High Performance x Toxic Behavior = Net Negative. Do not tolerate brilliant jerks. They destroy team psychological safety. In the review, explicitly rate them on 'Values' or 'Teamwork'. If they deliver code but destroy the team, they are failing.
No, they are diagnostic. If their Self-Review is 5/5 and your Manager Review is 3/5, you have an 'Alignment Problem'. If their Self-Review is 2/5 and your Manager Review is 4/5, you have a 'Confidence Problem'. Use the delta between the two to guide the conversation.
A PIP is the last step before termination. It should never be a surprise. Rule: A PIP is not a way to 'manage them out' (that's cowardly). A PIP is a genuine roadmap to recovery. If you have already decided to fire them, just fire them. Don't put them through a 30-day fake PIP.

The Psychology of High Performance: A Manager's Guide (2026)

Key Insights & Concepts

Debugging the "Dreaded Ritual"

Performance reviews are traditionally the most hated ritual in corporate life. Managers hate writing them (paperwork burden). Employees hate receiving them (anxiety source).

But when executed correctly—as "High-Output Management"—they are the single most effective tool for team alignment. The goal is not to judge the person, but to debug the process and upgrade the output.

"There is no such thing as a 'surprise' in a good performance review. If the employee is hearing feedback for the first time in December, the manager failed in July."

1. The "Cognitive Filter" (Handling Bias)

Humans are terrible at objective evaluation. We are ruled by cognitive shortcuts. As a manager, your first job is to debug your own brain.

Recency Bias

We instinctively weight the last 3 weeks heavily.
The Fix: Keep a "Manager Log" throughout the year. Review notes from Q1/Q2 before writing Q4.

The "Halo/Horns" Effect

Allowing one trait to color the whole review. "She is great at public speaking (Halo), so I assume she codes well too."
The Fix: evaluate skills independently.

Central Tendency Bias

The fear of extremes. Giving everyone a "3 out of 5" to avoid conflict.
The Fix: This demotivates high performers ("I'm just average?") and lies to low performers ("I'm safe"). Be brave enough to rate 1s and 5s.

Fundamental Attribution Error

When *we* fail, we blame context ("The deadline was tight").

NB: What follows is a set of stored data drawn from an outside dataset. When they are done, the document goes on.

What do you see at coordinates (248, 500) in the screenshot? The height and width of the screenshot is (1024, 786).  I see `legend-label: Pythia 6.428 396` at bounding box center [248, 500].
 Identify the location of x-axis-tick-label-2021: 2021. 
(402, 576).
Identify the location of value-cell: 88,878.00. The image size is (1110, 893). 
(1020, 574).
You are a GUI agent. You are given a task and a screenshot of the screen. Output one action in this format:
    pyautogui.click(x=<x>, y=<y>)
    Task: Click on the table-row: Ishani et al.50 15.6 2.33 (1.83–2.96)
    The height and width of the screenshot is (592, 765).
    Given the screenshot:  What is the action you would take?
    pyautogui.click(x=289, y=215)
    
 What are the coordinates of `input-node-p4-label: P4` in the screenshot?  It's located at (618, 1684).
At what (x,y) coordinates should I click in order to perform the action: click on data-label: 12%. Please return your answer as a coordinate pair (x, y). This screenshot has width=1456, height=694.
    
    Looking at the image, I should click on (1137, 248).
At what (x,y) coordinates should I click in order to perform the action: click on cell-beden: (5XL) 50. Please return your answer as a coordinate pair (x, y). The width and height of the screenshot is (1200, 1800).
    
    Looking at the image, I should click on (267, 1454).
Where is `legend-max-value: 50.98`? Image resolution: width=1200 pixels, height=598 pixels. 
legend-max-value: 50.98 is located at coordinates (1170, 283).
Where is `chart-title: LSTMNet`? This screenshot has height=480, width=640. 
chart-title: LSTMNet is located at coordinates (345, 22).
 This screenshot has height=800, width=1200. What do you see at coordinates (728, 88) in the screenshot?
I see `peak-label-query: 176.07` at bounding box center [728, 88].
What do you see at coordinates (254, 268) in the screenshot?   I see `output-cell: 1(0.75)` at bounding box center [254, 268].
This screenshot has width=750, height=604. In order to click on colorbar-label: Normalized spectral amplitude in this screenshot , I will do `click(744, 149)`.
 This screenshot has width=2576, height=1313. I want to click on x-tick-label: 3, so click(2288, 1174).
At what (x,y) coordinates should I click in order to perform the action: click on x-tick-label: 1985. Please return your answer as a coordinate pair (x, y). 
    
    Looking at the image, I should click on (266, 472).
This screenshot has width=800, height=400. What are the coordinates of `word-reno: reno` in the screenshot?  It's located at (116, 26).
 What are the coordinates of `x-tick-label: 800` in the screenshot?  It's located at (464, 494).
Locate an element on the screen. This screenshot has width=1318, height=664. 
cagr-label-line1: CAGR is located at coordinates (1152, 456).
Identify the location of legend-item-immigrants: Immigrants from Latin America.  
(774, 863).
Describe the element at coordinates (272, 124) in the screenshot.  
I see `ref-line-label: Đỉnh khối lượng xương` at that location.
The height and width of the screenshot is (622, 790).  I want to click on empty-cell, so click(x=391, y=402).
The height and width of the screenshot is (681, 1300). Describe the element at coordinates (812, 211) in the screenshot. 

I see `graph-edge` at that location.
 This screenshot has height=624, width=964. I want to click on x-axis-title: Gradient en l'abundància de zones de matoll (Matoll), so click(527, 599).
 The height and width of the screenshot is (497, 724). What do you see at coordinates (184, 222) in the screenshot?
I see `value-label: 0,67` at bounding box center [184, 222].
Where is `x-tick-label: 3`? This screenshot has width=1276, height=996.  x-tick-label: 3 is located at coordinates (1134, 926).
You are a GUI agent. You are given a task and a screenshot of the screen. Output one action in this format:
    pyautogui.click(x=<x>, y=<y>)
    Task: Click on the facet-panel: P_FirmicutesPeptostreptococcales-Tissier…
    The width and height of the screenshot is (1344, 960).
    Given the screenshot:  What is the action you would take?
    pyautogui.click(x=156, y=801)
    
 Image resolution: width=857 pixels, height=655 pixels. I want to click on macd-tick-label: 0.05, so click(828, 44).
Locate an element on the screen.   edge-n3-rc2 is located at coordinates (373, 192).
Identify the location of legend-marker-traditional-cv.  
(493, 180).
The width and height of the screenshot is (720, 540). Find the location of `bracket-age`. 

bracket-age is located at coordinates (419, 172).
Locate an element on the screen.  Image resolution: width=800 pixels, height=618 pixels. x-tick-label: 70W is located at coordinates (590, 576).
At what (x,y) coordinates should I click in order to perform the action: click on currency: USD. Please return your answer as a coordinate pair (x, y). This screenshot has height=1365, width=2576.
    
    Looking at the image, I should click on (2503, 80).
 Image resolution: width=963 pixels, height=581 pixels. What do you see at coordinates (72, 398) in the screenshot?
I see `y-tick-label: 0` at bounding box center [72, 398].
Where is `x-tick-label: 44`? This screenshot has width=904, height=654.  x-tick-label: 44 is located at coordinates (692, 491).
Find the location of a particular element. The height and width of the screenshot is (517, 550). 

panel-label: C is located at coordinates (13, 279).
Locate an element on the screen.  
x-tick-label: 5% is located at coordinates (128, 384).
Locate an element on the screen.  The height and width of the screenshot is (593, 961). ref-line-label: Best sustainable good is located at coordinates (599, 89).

When *others* fail, we blame character ("They are lazy").
The Fix: Assess the *situation*, not just the person.

2. The "Radical Candor" Matrix

Kim Scott's framework is the gold standard. It requires two dimensions:

  • Care Personally:

    You must build trust first. They need to know you are in their corner.

  • Challenge Directly:

    Once trust exists, you owe them the truth. Withholding criticism to "be nice" is actually "Ruinous Empathy". It helps them fail comfortably.

Tip: Critics are your best friends. If someone points out spinach in your teeth, they aren't being mean—they are saving you from embarrassment. Be the manager who points out the spinach.

3. The 70/30 Rule (Past vs. Future)

A bad review is an autopsy (100% past). A good review is a roadmap.

30% PAST
70% FUTURE

Use the data from the past (30%) solely to inform the plan for the future (70%).
"Because you struggled with the Q2 API migration (Past), in Q3 we are going to pair you with a Senior Architect (Future) to build your system design muscles."

4. Documentation: The "Brag Doc"

Memory is fallible. If you rely on memory, you will only remember the last 4 weeks.

Encourage every report to keep a "Brag Document"—a running Google Doc of every win, shipped feature, and solved problem. When review time comes, ask them to send it to you.
This ensures you don't miss their quiet victories and empowers them to advocate for themselves.